The courts have wavered in their willingness to recognize the importance of speakers’ rights to go where the people are. In 1946, the Supreme Court held that a company town could not bar religious solicitors from its sidewalks, contending that “the more an owner opens up his property” to the public, the more he must respect the public’s interest.” In the late 1960s, the court extended this thinking to shopping centers. By the 1970s, though, it had retreated to a sharp public-private line, concluding that private owners generally had no responsibility to allow speech at their publicly used facilities, although some state courts, including California’s, have, to varying degrees, mitigated this result.

Advertisement

For public property, too, the Supreme Court first embraced, then turned away from a flexible, speech-maximizing approach. Accordingly, it has adopted a set of rigid, legal categories that pay little attention to the realities of where audiences are.

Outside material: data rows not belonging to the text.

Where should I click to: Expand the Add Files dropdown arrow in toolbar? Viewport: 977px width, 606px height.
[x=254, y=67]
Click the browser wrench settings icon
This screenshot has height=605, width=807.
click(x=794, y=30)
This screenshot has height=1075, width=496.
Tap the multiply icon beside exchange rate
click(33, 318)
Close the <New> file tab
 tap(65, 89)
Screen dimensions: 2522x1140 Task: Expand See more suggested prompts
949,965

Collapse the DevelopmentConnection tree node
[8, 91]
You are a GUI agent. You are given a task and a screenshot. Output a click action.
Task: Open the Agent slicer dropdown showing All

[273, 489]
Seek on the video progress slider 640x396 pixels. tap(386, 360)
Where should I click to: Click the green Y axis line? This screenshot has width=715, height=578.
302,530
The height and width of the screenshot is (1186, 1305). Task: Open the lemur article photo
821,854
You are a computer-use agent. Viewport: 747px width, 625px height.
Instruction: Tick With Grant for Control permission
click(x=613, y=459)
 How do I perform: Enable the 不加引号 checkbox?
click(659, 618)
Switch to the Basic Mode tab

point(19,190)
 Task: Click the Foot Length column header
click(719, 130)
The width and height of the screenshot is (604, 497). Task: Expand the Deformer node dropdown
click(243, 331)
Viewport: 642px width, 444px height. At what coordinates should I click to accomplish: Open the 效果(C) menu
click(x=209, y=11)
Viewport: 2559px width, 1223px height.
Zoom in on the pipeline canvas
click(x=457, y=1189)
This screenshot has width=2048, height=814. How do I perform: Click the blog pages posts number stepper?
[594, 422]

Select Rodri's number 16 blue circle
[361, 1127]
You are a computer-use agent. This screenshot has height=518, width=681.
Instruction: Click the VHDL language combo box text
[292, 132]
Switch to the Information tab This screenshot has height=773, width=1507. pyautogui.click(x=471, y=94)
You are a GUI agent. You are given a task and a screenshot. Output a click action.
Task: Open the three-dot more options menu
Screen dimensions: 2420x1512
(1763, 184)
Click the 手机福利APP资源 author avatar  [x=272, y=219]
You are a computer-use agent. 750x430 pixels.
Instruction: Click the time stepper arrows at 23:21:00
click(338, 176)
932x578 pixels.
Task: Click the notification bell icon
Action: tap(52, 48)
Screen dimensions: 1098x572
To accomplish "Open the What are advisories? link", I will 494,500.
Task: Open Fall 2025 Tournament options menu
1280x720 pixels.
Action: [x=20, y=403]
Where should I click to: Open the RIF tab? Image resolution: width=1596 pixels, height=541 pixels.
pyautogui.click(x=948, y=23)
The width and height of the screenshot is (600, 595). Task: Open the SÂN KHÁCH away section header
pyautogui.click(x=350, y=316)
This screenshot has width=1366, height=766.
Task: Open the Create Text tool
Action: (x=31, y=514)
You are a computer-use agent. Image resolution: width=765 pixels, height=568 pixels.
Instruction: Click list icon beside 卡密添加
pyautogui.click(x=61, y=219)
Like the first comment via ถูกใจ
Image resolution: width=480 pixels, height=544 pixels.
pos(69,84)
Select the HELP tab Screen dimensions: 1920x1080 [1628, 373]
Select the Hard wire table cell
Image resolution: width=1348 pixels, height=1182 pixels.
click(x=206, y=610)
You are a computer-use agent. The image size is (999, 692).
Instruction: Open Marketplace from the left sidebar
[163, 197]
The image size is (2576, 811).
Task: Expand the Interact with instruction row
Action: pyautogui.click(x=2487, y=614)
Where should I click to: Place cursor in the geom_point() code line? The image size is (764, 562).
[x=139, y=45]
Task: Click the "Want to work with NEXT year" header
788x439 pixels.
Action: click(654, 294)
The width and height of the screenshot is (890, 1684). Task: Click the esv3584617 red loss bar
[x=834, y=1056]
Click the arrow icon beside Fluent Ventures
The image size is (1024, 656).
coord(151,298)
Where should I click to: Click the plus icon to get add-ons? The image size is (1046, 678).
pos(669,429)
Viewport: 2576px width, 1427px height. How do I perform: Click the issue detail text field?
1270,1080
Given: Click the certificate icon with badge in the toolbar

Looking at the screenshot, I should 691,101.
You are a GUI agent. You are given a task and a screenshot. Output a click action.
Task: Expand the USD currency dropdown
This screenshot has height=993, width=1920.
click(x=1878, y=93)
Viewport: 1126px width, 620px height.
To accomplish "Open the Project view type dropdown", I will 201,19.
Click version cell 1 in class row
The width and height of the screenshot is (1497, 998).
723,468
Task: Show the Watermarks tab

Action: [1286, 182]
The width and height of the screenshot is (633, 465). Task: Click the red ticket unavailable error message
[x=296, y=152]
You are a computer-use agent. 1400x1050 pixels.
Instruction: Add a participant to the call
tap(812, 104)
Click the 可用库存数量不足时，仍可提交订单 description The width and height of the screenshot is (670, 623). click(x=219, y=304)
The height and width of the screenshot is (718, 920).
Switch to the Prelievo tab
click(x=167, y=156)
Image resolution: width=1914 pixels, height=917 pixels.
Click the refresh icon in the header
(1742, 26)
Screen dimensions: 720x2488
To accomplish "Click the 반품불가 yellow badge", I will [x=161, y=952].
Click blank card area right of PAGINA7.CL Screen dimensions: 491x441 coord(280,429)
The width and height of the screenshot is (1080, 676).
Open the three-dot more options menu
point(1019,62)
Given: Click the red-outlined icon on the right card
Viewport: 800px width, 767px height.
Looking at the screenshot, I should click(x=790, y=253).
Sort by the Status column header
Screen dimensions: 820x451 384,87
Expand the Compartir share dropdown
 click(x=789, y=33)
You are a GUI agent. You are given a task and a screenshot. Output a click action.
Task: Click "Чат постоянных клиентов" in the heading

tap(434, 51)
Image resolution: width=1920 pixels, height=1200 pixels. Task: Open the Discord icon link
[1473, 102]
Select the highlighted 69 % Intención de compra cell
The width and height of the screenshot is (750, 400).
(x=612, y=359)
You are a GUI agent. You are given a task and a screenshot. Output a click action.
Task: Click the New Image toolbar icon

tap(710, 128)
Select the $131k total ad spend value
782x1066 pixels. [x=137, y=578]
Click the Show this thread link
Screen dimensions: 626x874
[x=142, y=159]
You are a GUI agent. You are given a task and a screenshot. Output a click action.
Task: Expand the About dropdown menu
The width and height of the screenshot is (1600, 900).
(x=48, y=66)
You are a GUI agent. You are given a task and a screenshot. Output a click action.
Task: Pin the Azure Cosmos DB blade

But the responsibility to provide for effective speech need not be entirely defaulted to the courts. The constitutional scholar who coined the phrase “public forums,” Harry Kalven Jr., described the principle in land-use terms, calling it a “kind of 1st Amendment easement” impressed on certain kinds of public property. Planners with a far more intimate knowledge of the changing nature of public space can themselves move to assure that speech rights be effective. For public spaces like airports, they can get involved at early stages, recognize the appropriateness of expressive activity and build in provisions for it. For “private” spaces open to the public, planners might also consider affirmative steps to allow space for speech. Attaching requirements to conditional-use permits is a possibility.

Twenty years ago, a trade magazine evoked the image of airports as “the door to the community through which pass all manner of people and ideas.” More recently, Helmut Jahn has remarked that he designs airports to be the equivalent of the public square. His image is apt. What remains to be done is to take it seriously and acknowledge that an inescapable function of the public square, and hence of modern airports and other public places, is the communication of ideas.